From April 2024 most customers saw a decrease in Transmission which is likely to be followed by an increase in this fixed charge from April 2025, almost completely replacing what used to be recovered through Triads. Distribution costs are a little more complicated with the average fixed annual cost increasing across networks from April 2024 but decreasing from April 2025. Another element, the Available Capacity (AC), has already seen small increases but is due for a more significant rise from April 2025. This does mean that by managing the Agreed Supply Capacity, there is an opportunity to reduce the AC cost and longer term, potentially lower the Band which determines fixed charges.

Balancing costs were lower from April 2024, with increases expected from October 2024.

Indigo Swan work closely with energy suppliers to help all our customers understand and manage changes.

Please contact us on 0333 320 0475 to discuss options or to get a latest update.

Gas market overview

On the 1st of July, the Gas Year Ahead Wholesale cost was 93.24p/th, down from 97.67p/th in last month’s report and 22% less than 2023.

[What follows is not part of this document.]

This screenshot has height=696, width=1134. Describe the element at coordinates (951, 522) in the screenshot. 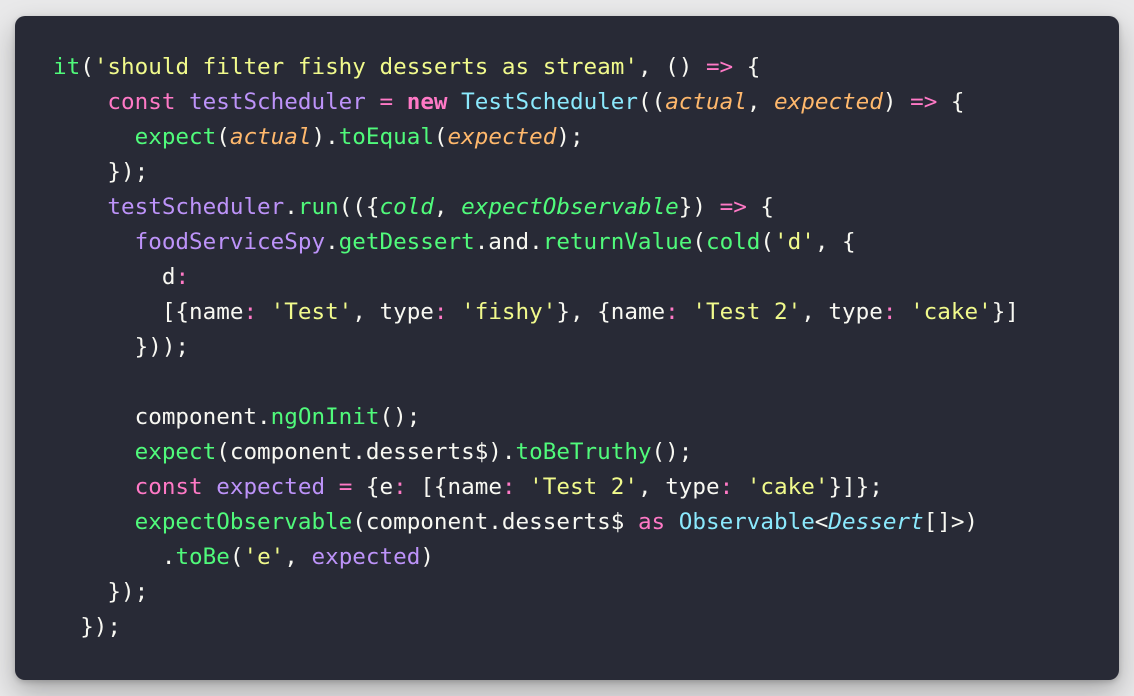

EU Gas Storage levels continue to increase, currently at 77% full, the same as last year and much higher than 2022. The price volatility we saw in 2021 through to 2023 came from the concern that Europe would not have enough Gas to meet a high winter demand, following the reduction of flows by Russia. Through a combination of reducing demand and by sourcing Gas from elsewhere, some EU nations are now looking to place their own restrictions on Russian supplies. Although a complete EU ban on LNG is unlikely due to opposition, Finland’s state-owned company announced they will end Russian imports and pressure is growing from the likes of France for others to follow. This action may place further pressure on global resources.

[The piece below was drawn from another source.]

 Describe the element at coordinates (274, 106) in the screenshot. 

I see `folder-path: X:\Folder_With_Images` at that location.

The forecast for further high temperatures in Asia is attracting LNG deliveries due to their price premium. Norway, which is now Europe’s largest Gas supplier will see some scheduled maintenance in August which may force us to compete with Asia for LNG shipments.

Although the upward trend in Wholesale prices has stalled, there is still little evidence that we will see a significant downturn. It is more likely that, as we saw last summer, prices will continue to show low levels of volatility but avoid the price spikes seen in recent years. However, due to the tight global supply / demand relationship, any new event has the potential to impact on prices and so we would advise discussing your options for contracts ending in 2024 or at least monitoring the position closely.

Electricity market overview

On the 1st of July, the Electricity Year Ahead Wholesale cost was £82.07/MWh, down from £87.39/MWh in last month’s report and 30% less than 2023.

The price of Gas remains the biggest influence on Electricity Wholesale prices and contributed 21% of generation in June, down from 26% in May. With EU Gas Storage being 77% full, this is providing an optimistic outlook for Gas supplies and has eased costs, but with Norwegian Gas supply outages in August and competition for LNG with Asia, there are potential pressures.

Wind provided an improved 20% last month, but this is still much lower than previous months which have seen in the region of 30%. This underlines the importance of Gas to be a flexible and reliable replacement for Renewables. Imports from the continent remained high at 22%. Coal provided just 0.1%, but as this is due to end in 2024, we will lose what is a useful tool in balancing the network.

Although the upward trend in Wholesale prices has stalled, there is still little evidence that we will see a significant downturn. It is more likely that, as we saw last summer, prices will continue to show low levels of volatility but avoid the price spikes seen in recent years. However, due to the tight global supply / demand relationship any new event has the potential to impact on prices and so we would advise discussing your options for contracts ending in 2024 or at least monitoring the position closely.